A história é conhecida, os personagens esforçam-se para enterrá-la, mas seu desfecho continua incerto. No ano passado, o Conselho de Controle de Atividades Financeiras (Coaf) detectou a movimentação de 1,2 milhão de reais, entre janeiro de 2016 e janeiro de 2017, na conta bancária de Fabrício Queiroz, amigo de Jair Bolsonaro e motorista de Flavio Bolsonaro, quando o filho do presidente dava expediente como deputado estadual no Rio. Essa movimentação era incompatível com a remuneração de Queiroz no período, de cerca de 23 000 reais por mês, e tornou-se ainda mais nebulosa depois que o site de VEJA revelou que parte dos recursos na conta de Queiroz vinha de sete funcionários também lotados no gabinete de Flavio Bolsonaro. Logo, disseminaram-se duas suspeitas. A primeira: o motorista tomava de volta uma parcela dos salários pagos aos seus colegas. A segunda: ele era um laranja e repassava esse pedágio adiante. Um indício disso seria o depósito de 24 000 reais do ex-motorista na conta da primeira-dama, Michelle Bolsonaro, também registrado no relatório do Coaf.

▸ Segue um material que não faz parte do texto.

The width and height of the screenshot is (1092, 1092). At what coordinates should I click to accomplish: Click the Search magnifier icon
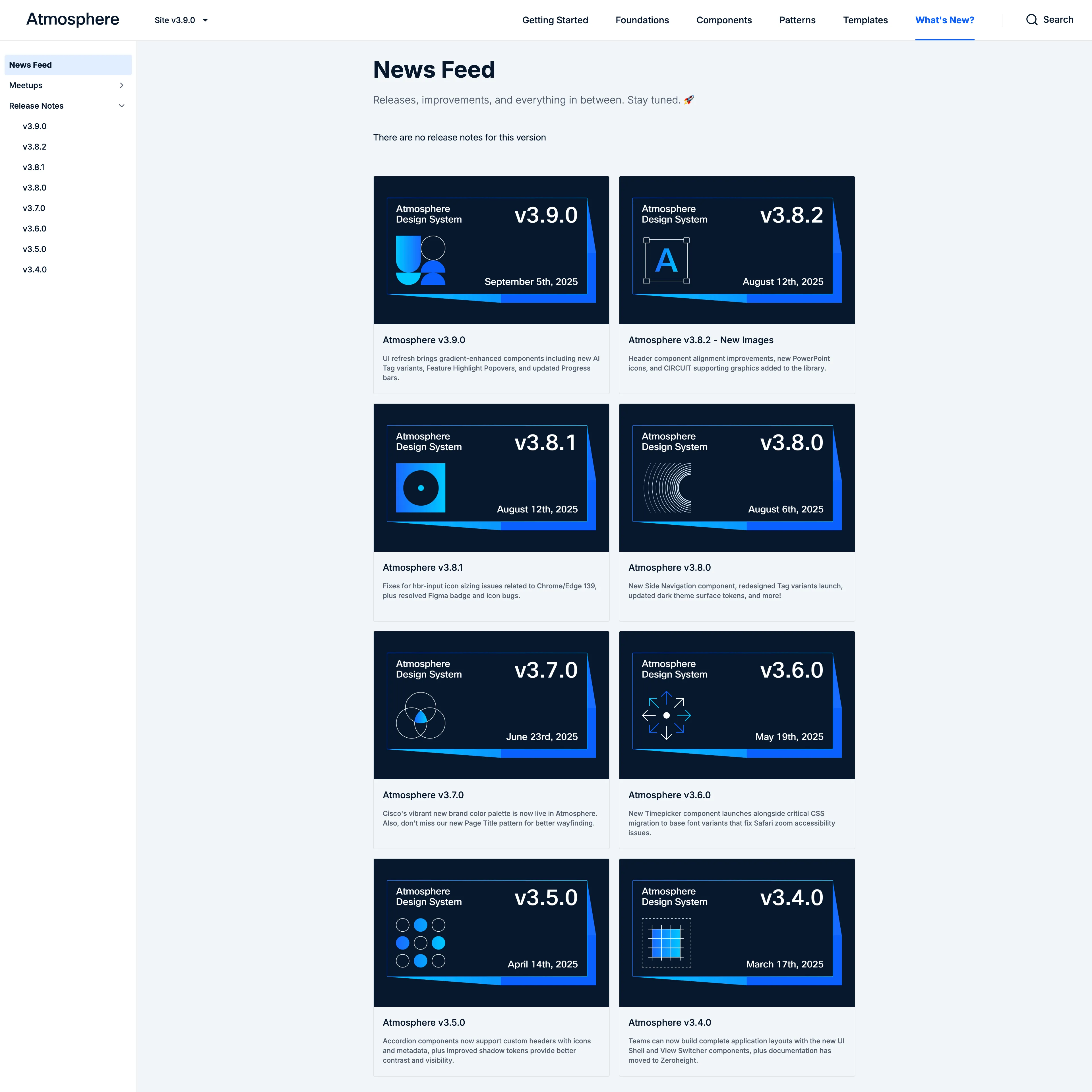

De início, os protagonistas do enredo tentaram dar ares de normalidade às transações. Jair Bolsonaro disse que Queiroz, ao repassar dinheiro a Michelle, estava pagando uma dívida cujo total chegava a 40 000 reais. Flavio Bolsonaro declarou ter conversado com o ex-motorista e afirmou que dele ouvira uma “história bastante plausível” para o 1,2 milhão de reais, mas não esclareceu qual era. Queiroz sumiu do mapa. Depois, ao reaparecer, declarou em entrevista ao SBT que fazia dinheiro com compra e revenda de carros. Como a versão deixou uma montanha de dúvidas, a família Bolsonaro mudou de estratégia e adotou a lei do silêncio. Queiroz seguiu à risca a cartilha e faltou a dois depoimentos marcados pelo Ministério Público, com a alegação de que enfrentava um grave problema de saúde. O ex-motorista foi diagnosticado com câncer e recentemente passou por uma cirurgia para a extração de um tumor maligno no intestino. Flavio Bolsonaro, seu antigo patrão, também faltou ao depoimento no Ministério Público, alegando não ter tido tempo para inteirar-se do teor das investigações. A ideia era esfriar o caso e deixá-lo cair no esquecimento.

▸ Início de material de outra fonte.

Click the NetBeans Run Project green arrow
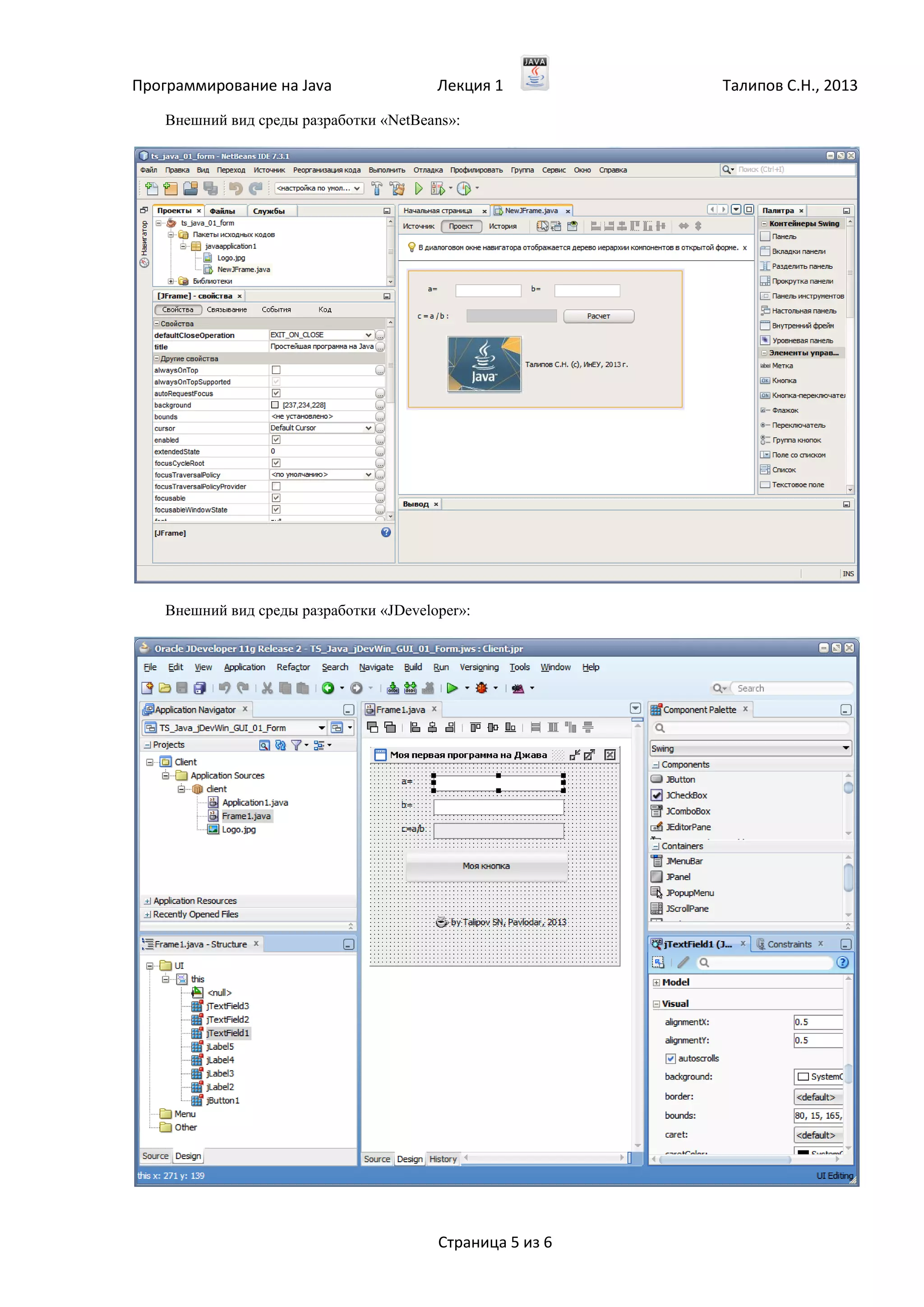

No sábado 12, porém, veio a público um vídeo em que Queiroz aparece num quarto de hospital, com uma sonda de soro, sambando ao lado da mulher. Foi o suficiente para reacender a polêmica. Diante da repercussão de sua evolução como passista, o ex-motorista resolveu gravar outro vídeo — dessa vez, com ar abatido e acamado. “Estou revoltado com o vídeo que circula na internet, onde apareço comemorando juntamente com a minha família, dentro do hospital, o réveillon. Foram cinco segundos que quis dar de alegria a uma tristeza que tomava conta da enfermaria em que me encontrava.”
Para piorar, a rádio CBN divulgou uma novidade na segunda-feira 14. Quando ainda era deputado, Jair Bolsonaro informou à Câmara que uma das filhas de Queiroz, Nathalia, lotada em seu gabinete entre dezembro de 2016 e outubro de 2018, jamais faltara ao trabalho. O informe é surpreendente, já que Nathalia, no período citado, trabalhava de fato como personal trainer no Rio, como atestam imagens que ela mesma divulgou em suas redes sociais. Oficialmente, a filha de Queiroz era secretária parlamentar de Bolsonaro e recebia salário de, em média, 10 000 reais. A Câmara permite que os deputados contratem secretários parlamentares para trabalhar em seu estado de origem. Cabe a cada parlamentar dizer se eles cumprem a carga horária de quarenta horas semanais. A Câmara não confere se as informações prestadas são verdadeiras. Daí a proliferação de funcionários-fantasma.
Conforme o relato de Bolsonaro, Nathalia era uma servidora devotada: nunca faltou e, por isso, ao ser exonerada, teve direito a um contracheque de 28 000 reais, valor que incluía férias vencidas e não gozadas. Enquanto esteve empregada no gabinete de Bolsonaro, a personal trainer repassou ao seu pai 84 000 reais, de acordo com os registros do Coaf. Nathalia, seguindo a tática do silêncio dos envolvidos no caso, também faltou ao depoimento no Ministério Público. A família está com sorte. A pedido de Flavio Bolsonaro, o ministro Luiz Fux, do Supremo Tribunal Federal, suspendeu na quarta 16 a investigação sobre as movimentações financeiras de Queiroz.